Human subjectivity is an inescapable force that causes us to project ourselves onto what we perceive in life, of nature, even of God. There is an inequality between the subject perceiving and the object perceived. Deriving our strength and inspiration from God, we need what we perceive to validate and enhance our sense of our own importance in the divine scheme, and we focus on specific particulars that reinforce this sense. In our subjectivity, we go so far as to excuse ourselves for traits and actions that we condemn in others, thereby accepting the relative rather than the fixed and absolute. Emerson points to sin, which subjective intellect perceives only in relation to itself, although when viewed from the framework of traditional religion is an absolute quality. Because of our subjectivity, in order for the soul to attain "her due sphericity" (a completeness reflective of the larger whole), we must be exposed to the full range of particulars.
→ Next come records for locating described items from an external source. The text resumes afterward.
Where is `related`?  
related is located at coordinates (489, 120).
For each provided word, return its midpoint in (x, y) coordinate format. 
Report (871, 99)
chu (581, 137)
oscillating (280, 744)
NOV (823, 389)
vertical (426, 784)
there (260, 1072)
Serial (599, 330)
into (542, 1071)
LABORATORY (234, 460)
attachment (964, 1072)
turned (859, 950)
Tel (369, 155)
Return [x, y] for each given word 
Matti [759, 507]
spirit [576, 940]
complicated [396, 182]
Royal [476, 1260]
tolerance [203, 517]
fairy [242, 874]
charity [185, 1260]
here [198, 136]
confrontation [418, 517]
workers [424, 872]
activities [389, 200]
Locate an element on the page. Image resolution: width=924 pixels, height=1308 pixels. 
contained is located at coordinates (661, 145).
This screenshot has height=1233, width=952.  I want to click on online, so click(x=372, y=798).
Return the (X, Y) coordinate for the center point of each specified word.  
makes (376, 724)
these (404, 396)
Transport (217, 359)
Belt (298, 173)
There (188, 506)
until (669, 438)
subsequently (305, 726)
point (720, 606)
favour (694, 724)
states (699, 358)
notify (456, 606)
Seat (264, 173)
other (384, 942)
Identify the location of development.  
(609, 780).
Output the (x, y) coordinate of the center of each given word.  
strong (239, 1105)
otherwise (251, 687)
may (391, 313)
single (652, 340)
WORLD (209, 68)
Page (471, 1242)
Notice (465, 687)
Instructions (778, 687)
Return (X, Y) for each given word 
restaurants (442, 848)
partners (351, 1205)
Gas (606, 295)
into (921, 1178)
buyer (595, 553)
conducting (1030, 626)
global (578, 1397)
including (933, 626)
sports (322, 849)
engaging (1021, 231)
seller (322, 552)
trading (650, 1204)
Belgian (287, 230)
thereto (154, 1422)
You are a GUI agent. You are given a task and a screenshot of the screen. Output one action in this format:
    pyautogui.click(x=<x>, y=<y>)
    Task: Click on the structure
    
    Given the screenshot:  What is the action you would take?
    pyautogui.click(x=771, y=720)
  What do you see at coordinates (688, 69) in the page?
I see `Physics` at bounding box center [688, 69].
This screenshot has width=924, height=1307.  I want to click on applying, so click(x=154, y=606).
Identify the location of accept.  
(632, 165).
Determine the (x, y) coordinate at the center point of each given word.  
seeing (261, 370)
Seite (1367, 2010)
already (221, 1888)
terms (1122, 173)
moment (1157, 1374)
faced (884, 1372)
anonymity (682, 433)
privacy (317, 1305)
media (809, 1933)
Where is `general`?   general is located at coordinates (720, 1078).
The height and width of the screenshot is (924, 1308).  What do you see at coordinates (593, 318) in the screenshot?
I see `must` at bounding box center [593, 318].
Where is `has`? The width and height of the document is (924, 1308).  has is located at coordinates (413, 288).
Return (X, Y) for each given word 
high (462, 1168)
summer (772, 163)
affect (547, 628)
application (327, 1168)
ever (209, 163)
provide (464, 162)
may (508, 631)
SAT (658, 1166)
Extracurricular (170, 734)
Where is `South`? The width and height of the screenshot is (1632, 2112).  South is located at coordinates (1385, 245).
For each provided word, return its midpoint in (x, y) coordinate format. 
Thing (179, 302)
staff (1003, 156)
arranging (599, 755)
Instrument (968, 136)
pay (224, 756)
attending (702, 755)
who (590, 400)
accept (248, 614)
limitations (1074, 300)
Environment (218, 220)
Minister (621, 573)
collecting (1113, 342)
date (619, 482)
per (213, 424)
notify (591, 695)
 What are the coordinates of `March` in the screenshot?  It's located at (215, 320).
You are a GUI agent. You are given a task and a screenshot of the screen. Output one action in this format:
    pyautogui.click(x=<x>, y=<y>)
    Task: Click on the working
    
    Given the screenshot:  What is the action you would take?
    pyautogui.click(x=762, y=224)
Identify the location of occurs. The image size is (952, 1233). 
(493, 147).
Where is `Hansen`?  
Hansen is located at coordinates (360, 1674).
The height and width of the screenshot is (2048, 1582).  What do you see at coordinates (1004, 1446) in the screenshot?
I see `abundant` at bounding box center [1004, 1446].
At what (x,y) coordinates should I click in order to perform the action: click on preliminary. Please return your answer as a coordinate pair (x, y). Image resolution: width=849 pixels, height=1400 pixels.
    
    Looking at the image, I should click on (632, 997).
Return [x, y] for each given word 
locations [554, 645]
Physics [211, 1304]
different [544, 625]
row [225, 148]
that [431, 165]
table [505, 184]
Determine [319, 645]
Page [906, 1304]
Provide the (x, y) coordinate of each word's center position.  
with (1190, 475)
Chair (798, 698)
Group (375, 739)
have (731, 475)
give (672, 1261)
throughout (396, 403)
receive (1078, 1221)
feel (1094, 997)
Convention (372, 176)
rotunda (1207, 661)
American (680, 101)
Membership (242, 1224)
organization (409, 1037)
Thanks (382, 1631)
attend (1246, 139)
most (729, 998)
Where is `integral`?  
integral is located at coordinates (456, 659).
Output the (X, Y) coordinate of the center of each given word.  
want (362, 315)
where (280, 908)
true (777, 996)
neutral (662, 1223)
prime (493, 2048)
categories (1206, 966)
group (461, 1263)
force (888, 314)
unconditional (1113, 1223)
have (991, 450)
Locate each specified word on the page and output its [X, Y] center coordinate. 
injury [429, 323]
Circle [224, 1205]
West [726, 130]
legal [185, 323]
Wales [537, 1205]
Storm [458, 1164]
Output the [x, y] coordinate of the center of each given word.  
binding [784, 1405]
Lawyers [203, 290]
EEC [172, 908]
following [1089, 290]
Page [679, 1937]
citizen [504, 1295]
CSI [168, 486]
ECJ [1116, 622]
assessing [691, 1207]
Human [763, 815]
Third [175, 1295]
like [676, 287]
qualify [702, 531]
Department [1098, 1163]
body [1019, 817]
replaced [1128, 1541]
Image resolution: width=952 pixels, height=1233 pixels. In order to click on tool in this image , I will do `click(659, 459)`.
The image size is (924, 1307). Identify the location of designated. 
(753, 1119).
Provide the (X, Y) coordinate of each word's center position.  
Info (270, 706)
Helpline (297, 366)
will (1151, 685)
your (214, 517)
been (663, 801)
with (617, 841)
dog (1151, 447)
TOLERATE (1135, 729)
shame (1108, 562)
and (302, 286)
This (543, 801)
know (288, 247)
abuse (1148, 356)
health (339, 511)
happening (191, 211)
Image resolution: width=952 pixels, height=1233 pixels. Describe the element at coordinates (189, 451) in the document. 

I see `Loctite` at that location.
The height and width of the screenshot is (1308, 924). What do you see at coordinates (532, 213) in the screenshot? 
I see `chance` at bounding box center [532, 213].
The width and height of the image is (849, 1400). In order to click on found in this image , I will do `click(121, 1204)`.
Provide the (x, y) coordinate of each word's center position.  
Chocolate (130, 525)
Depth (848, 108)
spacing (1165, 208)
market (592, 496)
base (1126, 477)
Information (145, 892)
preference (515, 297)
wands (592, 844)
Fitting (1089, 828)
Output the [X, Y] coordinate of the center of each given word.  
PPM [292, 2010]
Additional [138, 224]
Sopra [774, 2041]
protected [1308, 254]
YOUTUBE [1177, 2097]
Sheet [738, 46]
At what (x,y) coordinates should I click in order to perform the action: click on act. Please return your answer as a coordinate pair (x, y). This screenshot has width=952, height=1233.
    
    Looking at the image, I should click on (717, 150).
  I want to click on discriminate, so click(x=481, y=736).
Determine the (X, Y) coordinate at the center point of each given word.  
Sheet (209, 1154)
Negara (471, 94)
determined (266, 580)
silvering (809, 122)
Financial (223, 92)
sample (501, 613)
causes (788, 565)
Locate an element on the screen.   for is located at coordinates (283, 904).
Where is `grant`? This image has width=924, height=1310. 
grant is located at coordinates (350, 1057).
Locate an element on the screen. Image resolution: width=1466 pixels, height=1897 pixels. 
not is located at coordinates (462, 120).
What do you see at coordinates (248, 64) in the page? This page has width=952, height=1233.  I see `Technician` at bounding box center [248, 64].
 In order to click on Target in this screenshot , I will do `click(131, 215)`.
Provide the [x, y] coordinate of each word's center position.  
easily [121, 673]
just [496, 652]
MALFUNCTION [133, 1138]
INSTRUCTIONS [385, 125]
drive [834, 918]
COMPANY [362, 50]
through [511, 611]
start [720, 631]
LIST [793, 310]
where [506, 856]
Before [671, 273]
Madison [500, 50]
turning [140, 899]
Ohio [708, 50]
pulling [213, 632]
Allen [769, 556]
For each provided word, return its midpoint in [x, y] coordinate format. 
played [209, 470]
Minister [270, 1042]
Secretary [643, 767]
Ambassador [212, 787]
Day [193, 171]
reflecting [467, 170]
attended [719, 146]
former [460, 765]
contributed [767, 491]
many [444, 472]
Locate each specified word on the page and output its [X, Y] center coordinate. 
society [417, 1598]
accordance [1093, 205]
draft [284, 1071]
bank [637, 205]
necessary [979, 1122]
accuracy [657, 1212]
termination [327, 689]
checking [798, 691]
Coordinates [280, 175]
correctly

Self-reliance is essential to avoid distraction by the many particulars that life brings our way. We must not pay too much attention to custom and opinion, must live our own lives and think our own thoughts, must keep our focus on the eternal. Emerson admits that the eternal and the material are essentially irreconcilable. He attempts to answer the question of what the practical results of understanding the relationship between idealism and experience might be. The effects of our explorations of truth, he answers, are cumulative, incalculable within the span of a single human lifetime. Moreover, while people in general place too much emphasis on doing rather than knowing, he himself accepts the primary value of knowing. He recognizes that the world he lives in is not the world he thinks it is, and trusts that he will some day understand this discrepancy. But we cannot resolve it by attempting to translate the world of thought into reality, as is attempted by various reform movements. Emerson urges patience, avoidance of squandering precious time and attention on inconsequential details of living, and persistent, optimistic openness to the intuitive insight that will bring "the light of our life." Ultimately, genius will be transformed into practical power.